Goal 1 |
List every item defined in the proof of Theorem 14 in the algorithm excerpt below, each with its pair of values.

Reading text |
---*---

Therefore, our theorem holds in any case.    □

3.2. The Total Size of the Low-Hierarchy Items Is Known

In this subsection, the total size $T_1$ of the low-hierarchy items and the total size $T_2$ of the high-hierarchy items are known in advance. We show a lower bound of $\frac{\sqrt{13}+1}{4}$ and propose an algorithm with a competitive ratio of $\frac{7}{6}$.

Theorem 14.

Any online algorithm A for the problem has a competitive ratio of at least $\frac{\sqrt{13}+1}{4}$.

Proof. 

Let $T_1=\frac{\sqrt{13}-1}{4}$. The first two items are $a_1=(\frac{\sqrt{13}-1}{4},1)$ and $a_2=(\frac{\sqrt{13}-1}{4},2)$. $a_1$ can only be assigned to $B_1$:

(i)

If $a_2$ is assigned to $B_1$, then no more items arrive. Hence, we have $C^A=\frac{\sqrt{13}+1}{2}$ and $C^{\ast }=2$, implying that

$$\frac{C^A}{C^{\ast }}=\frac{\frac{\sqrt{13}+1}{2}}{2}=\frac{\sqrt{13}+1}{4}.$$

(ii)

If $a_2$ is assigned to $B_2$, the last item $a_3=(1,2)$ arrives. Regardless of how item $a_3$ is allocated, we have $C^A=\frac{\sqrt{13}+7}{4}$ and $C^{\ast }=\frac{\sqrt{13}+1}{2}$, implying that

$$\frac{C^A}{C^{\ast }}=\frac{\frac{\sqrt{13}+7}{4}}{\frac{\sqrt{13}+1}{2}}=\frac{\sqrt{13}+1}{4}.$$

Therefore, in any case, we have $\frac{C^A}{C^{\ast }}\ge \frac{\sqrt{13}+1}{4}$, implying that the theorem holds.    □

The details of our online algorithm are described in Algorithm 6.

---*---

Data provided |
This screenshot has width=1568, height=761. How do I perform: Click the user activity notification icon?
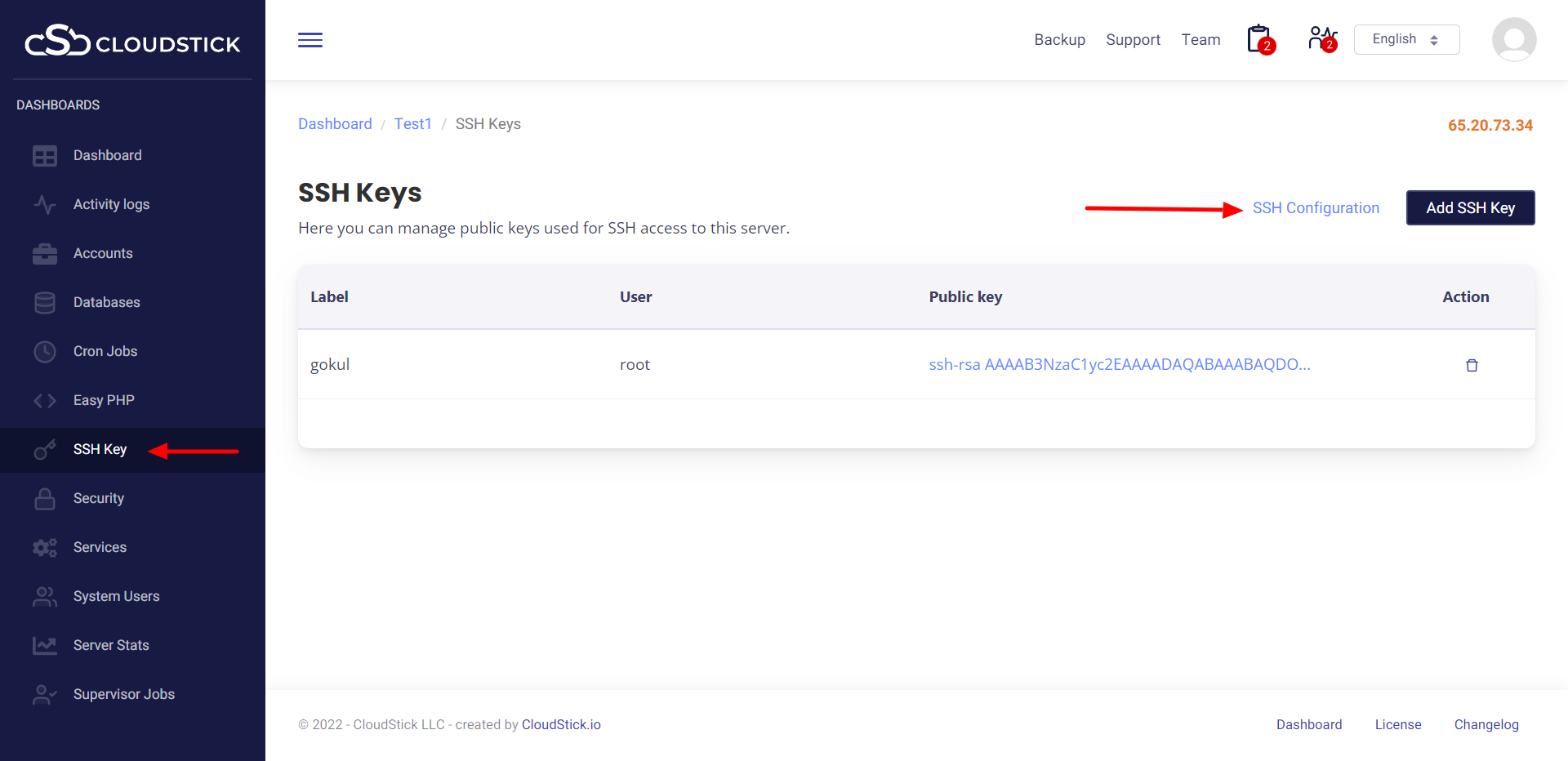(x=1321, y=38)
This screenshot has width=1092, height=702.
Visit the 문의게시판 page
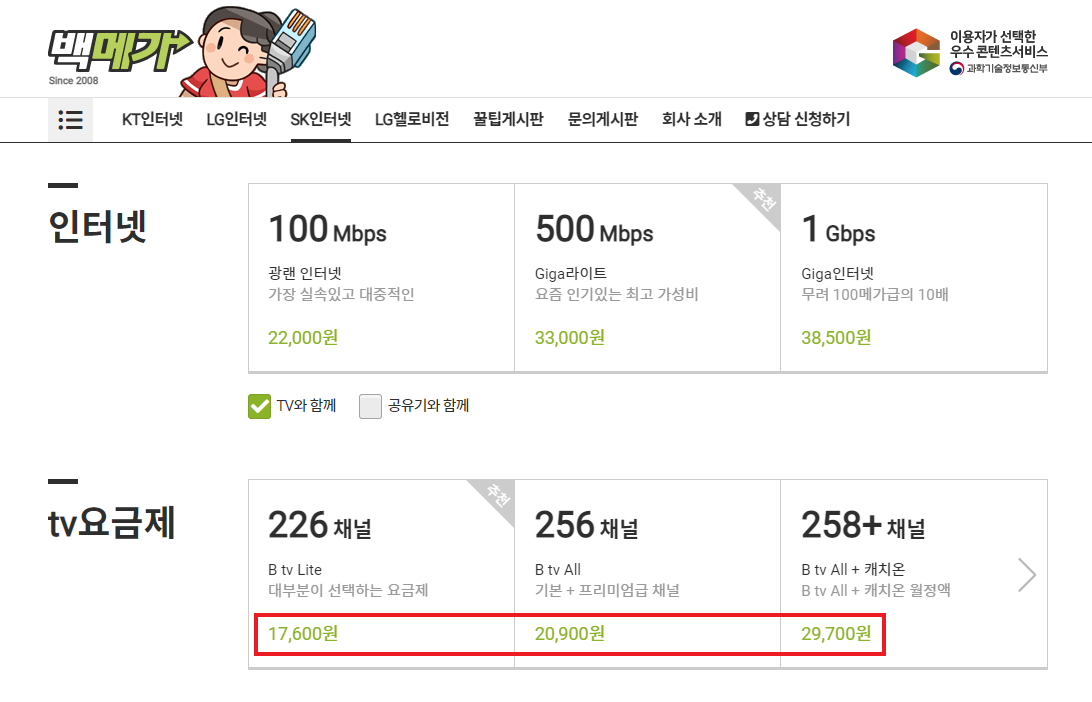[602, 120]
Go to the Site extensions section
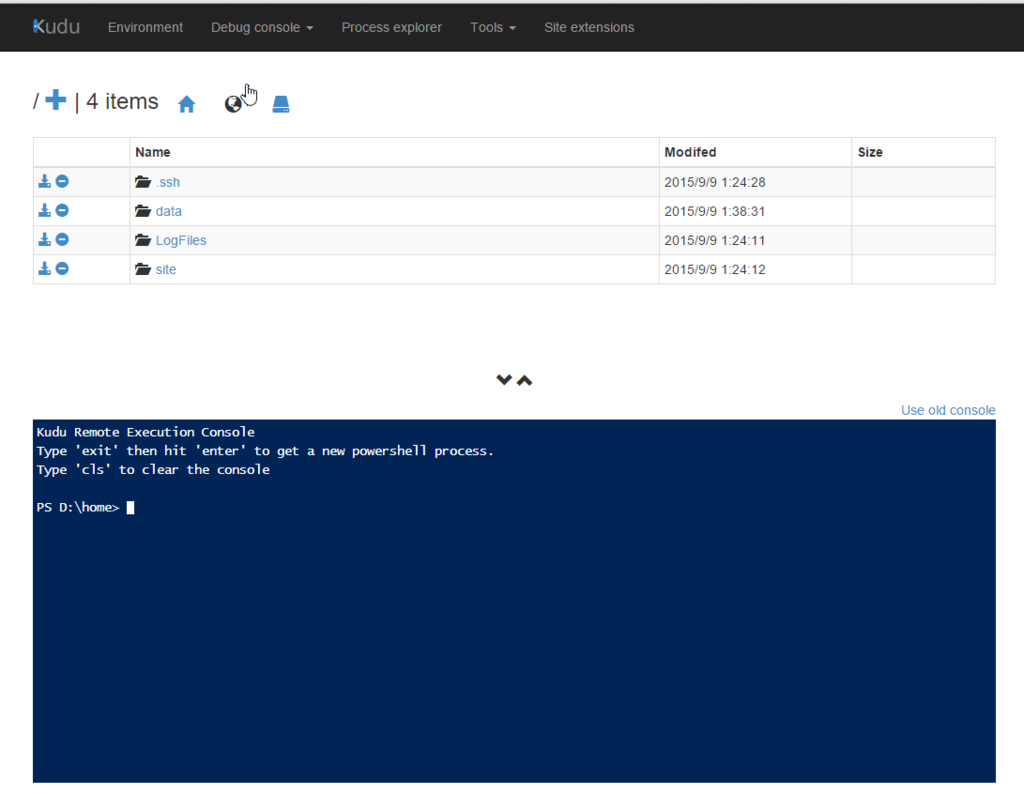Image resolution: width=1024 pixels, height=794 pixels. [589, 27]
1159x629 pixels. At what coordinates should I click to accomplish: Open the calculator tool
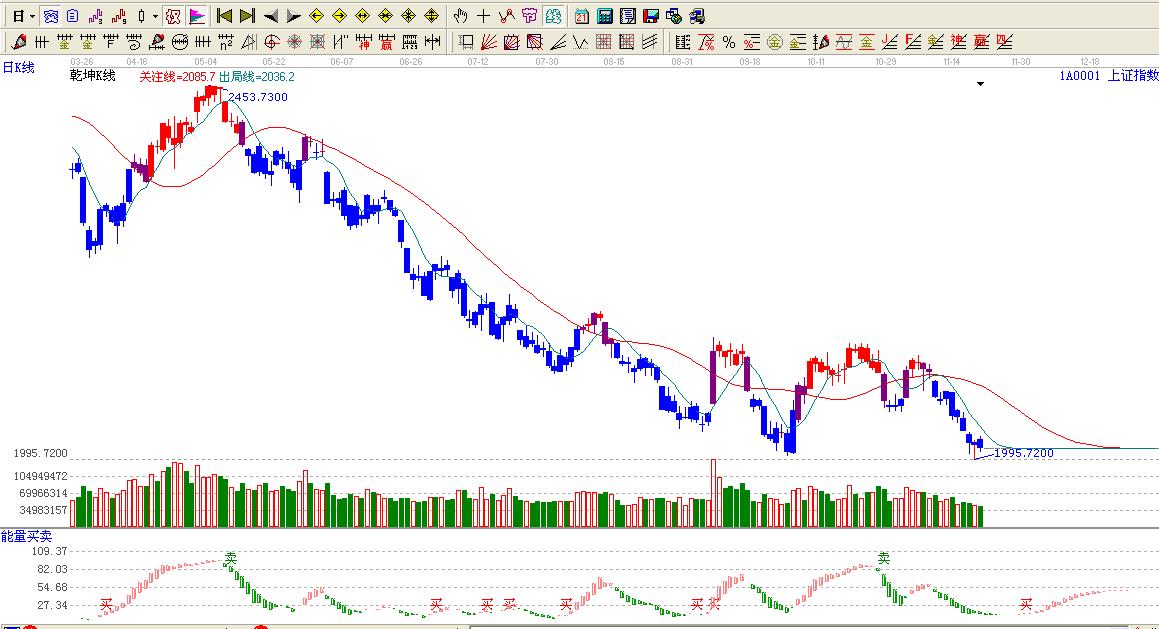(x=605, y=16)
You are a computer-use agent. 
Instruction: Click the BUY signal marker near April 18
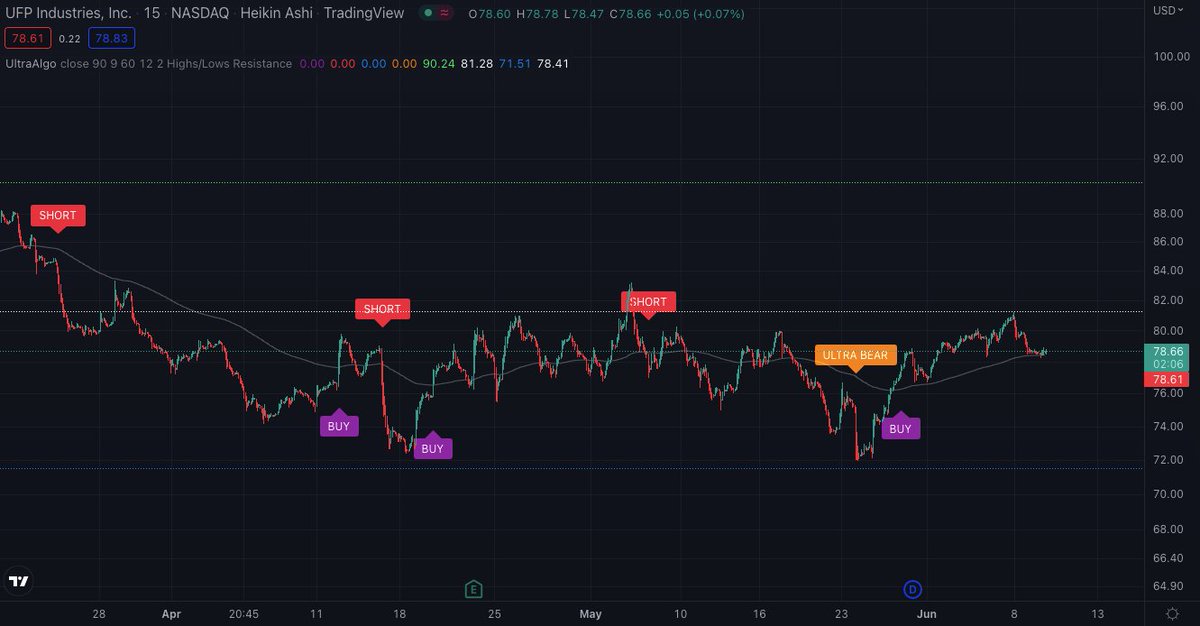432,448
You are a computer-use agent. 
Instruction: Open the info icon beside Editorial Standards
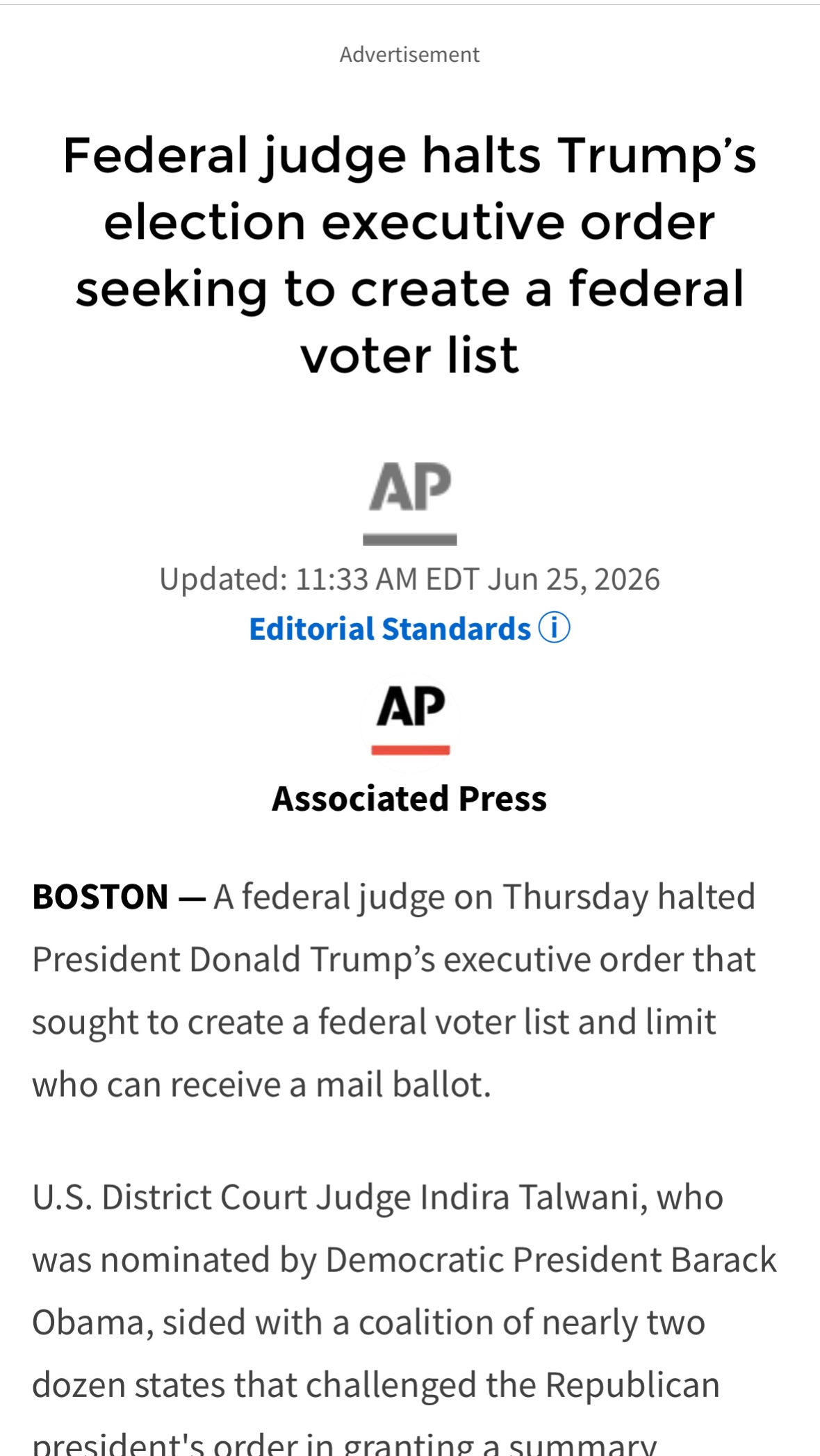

---*---

Goal 2 |
Rewrite the records, with their requests, starting with the line that contains "This screenshot has width=1092, height=702." and going on through the line that contains "(x=605, y=16)", and leave out the pictures. In the answers, multiply every number (the click coordinates and the image dimensions) by 0.9 and round each result to a whole number, with halves rounded up.

Task solution 1 |
- $a_1=(\frac{\sqrt{13}-1}{4},1)$
- $a_2=(\frac{\sqrt{13}-1}{4},2)$
- $a_3=(1,2)$

Task solution 2 |
This screenshot has width=1092, height=702.
Visit the 문의게시판 page
[542, 108]
Go to the Site extensions section
Image resolution: width=922 pixels, height=715 pixels. [530, 24]
1159x629 pixels. At what coordinates should I click to accomplish: Open the calculator tool
(x=545, y=14)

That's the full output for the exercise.